- Opening Delimiter -

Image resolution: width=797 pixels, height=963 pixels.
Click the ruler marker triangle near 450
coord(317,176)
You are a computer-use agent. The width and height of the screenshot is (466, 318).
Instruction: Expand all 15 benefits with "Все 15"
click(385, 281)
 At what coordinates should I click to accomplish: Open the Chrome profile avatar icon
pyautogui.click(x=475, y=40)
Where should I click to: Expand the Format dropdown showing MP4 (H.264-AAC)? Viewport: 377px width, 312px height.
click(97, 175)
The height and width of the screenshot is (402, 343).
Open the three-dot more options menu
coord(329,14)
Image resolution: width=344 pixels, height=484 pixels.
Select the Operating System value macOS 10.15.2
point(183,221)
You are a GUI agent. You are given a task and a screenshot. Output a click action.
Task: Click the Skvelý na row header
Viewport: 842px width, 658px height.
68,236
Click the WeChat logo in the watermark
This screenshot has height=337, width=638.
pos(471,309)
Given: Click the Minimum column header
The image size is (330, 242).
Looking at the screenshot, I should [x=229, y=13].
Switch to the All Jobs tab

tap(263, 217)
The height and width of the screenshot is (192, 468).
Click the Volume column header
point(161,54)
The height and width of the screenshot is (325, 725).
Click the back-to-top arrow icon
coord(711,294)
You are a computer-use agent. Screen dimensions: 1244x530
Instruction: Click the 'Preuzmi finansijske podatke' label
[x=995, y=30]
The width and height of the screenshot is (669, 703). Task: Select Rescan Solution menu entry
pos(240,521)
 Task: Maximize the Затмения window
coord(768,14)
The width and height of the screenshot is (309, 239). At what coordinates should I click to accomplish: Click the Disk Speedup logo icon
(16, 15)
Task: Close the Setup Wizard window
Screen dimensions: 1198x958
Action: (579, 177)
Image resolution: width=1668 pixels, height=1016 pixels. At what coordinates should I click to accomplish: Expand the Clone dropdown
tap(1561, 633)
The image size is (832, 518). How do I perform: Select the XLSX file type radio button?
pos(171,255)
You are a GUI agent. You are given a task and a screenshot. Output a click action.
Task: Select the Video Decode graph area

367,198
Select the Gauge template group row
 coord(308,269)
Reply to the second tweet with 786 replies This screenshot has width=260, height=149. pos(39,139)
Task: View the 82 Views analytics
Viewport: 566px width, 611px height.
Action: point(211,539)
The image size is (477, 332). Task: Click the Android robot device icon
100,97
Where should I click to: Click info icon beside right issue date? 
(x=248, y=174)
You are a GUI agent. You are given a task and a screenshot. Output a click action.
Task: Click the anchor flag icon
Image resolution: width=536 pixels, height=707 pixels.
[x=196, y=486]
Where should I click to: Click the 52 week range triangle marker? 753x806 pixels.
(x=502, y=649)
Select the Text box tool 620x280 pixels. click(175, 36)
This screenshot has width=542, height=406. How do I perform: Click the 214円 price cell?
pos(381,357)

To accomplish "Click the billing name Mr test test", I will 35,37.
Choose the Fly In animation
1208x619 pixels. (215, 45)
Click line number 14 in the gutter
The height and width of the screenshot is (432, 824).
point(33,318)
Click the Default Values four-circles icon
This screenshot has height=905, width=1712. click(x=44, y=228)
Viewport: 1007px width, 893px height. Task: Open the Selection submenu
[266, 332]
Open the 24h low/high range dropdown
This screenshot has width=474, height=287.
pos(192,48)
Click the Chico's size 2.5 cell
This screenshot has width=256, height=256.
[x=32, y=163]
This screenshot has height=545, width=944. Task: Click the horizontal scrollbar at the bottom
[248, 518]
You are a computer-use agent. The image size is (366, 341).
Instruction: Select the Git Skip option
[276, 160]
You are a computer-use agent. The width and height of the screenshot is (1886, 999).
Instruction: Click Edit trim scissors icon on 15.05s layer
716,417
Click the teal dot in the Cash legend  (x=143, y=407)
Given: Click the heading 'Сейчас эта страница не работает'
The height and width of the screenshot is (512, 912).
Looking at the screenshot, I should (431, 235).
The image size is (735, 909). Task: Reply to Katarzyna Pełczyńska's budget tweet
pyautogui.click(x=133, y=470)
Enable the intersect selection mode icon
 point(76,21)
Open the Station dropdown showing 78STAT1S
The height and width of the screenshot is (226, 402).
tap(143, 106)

- Closing Delimiter -

TASK:
Find all the lines containing "computer" in the material, then copy them.

OUTPUT BELOW:
You are a computer-use agent. The width and height of the screenshot is (466, 318).
You are a computer-use agent. Screen dimensions: 1244x530
You are a computer-use agent. The image size is (366, 341).
You are a computer-use agent. The width and height of the screenshot is (1886, 999).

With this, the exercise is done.